“1.7 billion were there for his birth. 220 countries tuned in for his first step. The world stood still for that stolen kiss. And as he grew so did technology. An entire human life – recorded on a intricate network of hidden cameras and broadcasted live and uninterrupted 24 hours a day, seven days a week, to an audience around the globe.” — The Truman Show
In 1998, when Paramount Pictures produced “The Truman Show,” starring Jim Carrey, the ability for the public to follow the lives of others 24/7 was simply the realm of fiction. In 2012, the increasing power of the Internet and the coinciding improvements of mobile video technology have turned “Truman’s cinematic nightmare” into a new genre of entertainment: The 24/7 reality show.
For those who love reality TV, there is plenty of additional content available online. In case you didn’t know, you can tune-in to the Big Brother Reality Show on the Internet any time, day or night. The cameras are never turned off, it’s the voyeurs delight. When the show is over there is still plenty of online content available to help you keep up with your favorite houseguest. The entertainment never stops.
HOW THE INTERNET IS CHANGING REALITY TV
On a show like Big Brother the cameras have always been rolling 24/7, it’s just that they had to cram everything down into an action packed 60- to 90-minute segment to fit into the viewing window that the television network provided. That’s the thing with all reality shows; there are hours upon hours of footage capturing reality as it occurs, but most of this footage is never seen. What is seen are the highlights (or lowlights), a form of hyper-reality without the normalcy, the rhythm of everyday life.
What also occurs, in the editing and packaging of a reality is in many cases censorship. The juiciest, ugliest, rawest pieces of content are often removed as a requirement of law or good common decency. Whether you agree with it or not, the Internet is less regulated.
What Big Brother online content is proving is that a fascination with the lives of others, is not so much about action, but suspense — the monotony of waiting, wondering if and when that “moment of magic” will happen. Think of going on a safari and tracking a lion for days, waiting and watching for it to make its move. The additional Big Brother and other reality TV show content found on the Internet slows down the pace of the show and makes it more like well, reality. That said, there is plenty of tension and drama to be found online.
SOCIAL MEDIA MAKES IT A FAMILY AFFAIR
Being able to watch someone 24/7 is both incredibly fascinating and a little eerie. The constant streaming of video content increases the ability for a viewer to become attached to an ordinary contestant, to raise them to celebrity status, and to learn intermittent details about their lives.
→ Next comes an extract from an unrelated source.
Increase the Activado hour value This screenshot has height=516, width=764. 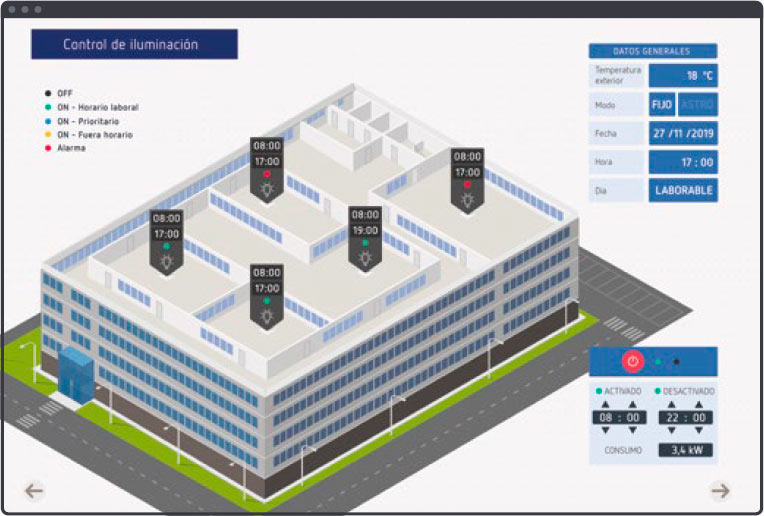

With the ability of being able to check-in on contestants whenever they want, fans can become attached in a way that has not been possible before.
Social media is increasing the power of the “round-the-clock, never stop 24/7” genre. When you are watching a housemate do that terrible thing late at night, there’s no need to feel guilty for watching. You can use the second screen to join a forum and discuss the situation, or tweet about it to another friend. When the show is over you can still find additional content such as season highlights and interviews with houseguests at the Big Brother website and follow your favorite contestants on Twitter.
We’re all in on the act, like the Truman Show, everyone is part of the experiment. Unlike the Truman Show, the contestants are willing participants, exhibiting their lives like a piece of post modern art displayed in pixels for the rest of the world to see.
HOW DOES THIS ALL END?
The people in the Big Brother House are not there forever, they have agreed to let you watch for a definite and predetermined length of time. They will soon have their privacy back. When the show terminates and they go back to their changed reality; then so must you. Don’t forget you are still in essence only watching a television show; it’s just a much longer episode.
What if you’ve become attached and have become a fan of these larger than life people who lived and breathed upon your television, desktop and mobile screen? Well there is always Twitter and Facebook. Stay connected to your favorite Big Brother peeps long after the show ends via social media. If that doesn’t work… there are always reruns and maybe a new season and a new household of people for you to befriend.